Over the past few decades, the Processor-Sharing (PS) discipline has attracted a great deal of attention in the queueing literature. While the PS paradigm emerged in the sixties as an idealization of round-robin scheduling in time-shared computer systems, it has recently captured renewed interest as a useful concept for modeling the flow-level performance of bandwidth-sharing protocols in communication networks. In contrast to the simple geometric queue length distribution, the sojourn time lacks such a nice closed-form characterization, even for exponential service requirements. In case of heavy-tailed service requirements however, there exists a simple asymptotic equivalence between the sojourn time and the service requirement distribution, which is commonly referred to as a reduced service rate approximation.
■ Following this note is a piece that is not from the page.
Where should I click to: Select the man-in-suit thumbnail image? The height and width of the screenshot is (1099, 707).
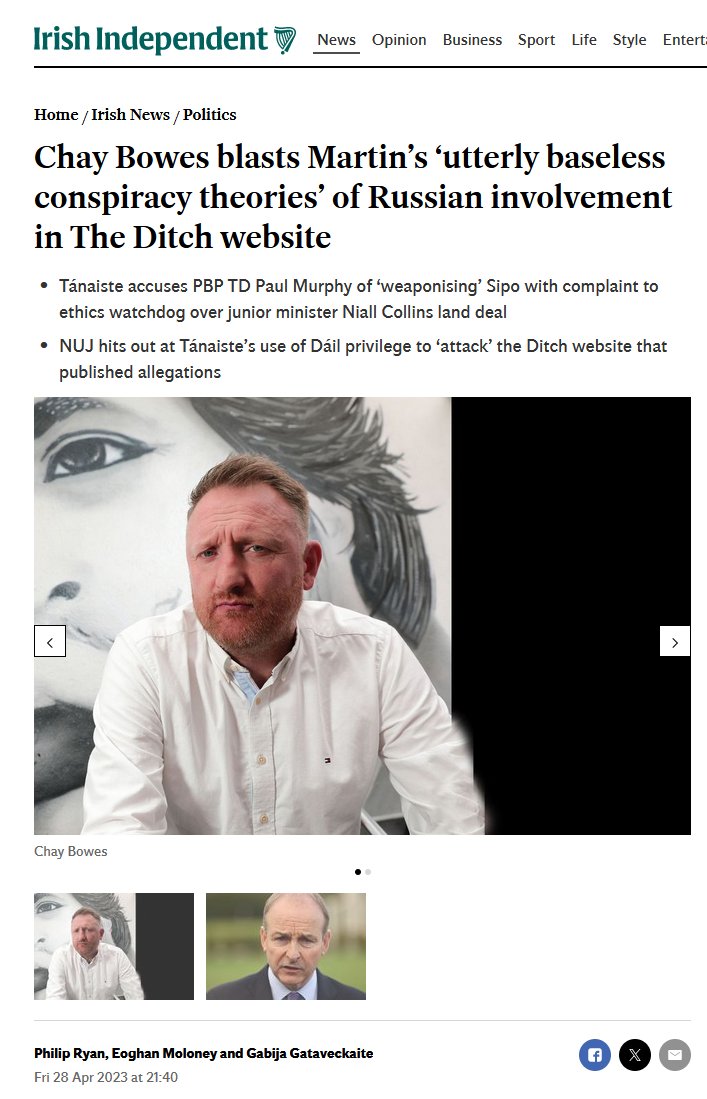(286, 946)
In the present survey paper, we give an overview of several methods that have been developed to obtain such an asymptotic equivalence under various distributional assumptions. We outline the differences and similarities between the various approaches, discuss some connections, and present necessary and sufficient conditions for an asymptotic equivalence to hold. We also consider the generalization of the reduced service rate approximation to several extensions of the M/G/1 PS queue. In addition, we identify a relationship between the reduced service rate approximation and a queue length distribution with a geometrically decaying tail, and extend it to so-called bandwidth-sharing networks. The state-of-the-art with regard to sojourn time asymptotics in PS queues with light-tailed service requirements is also briefly described. Last, we reflect on some possible avenues for further research.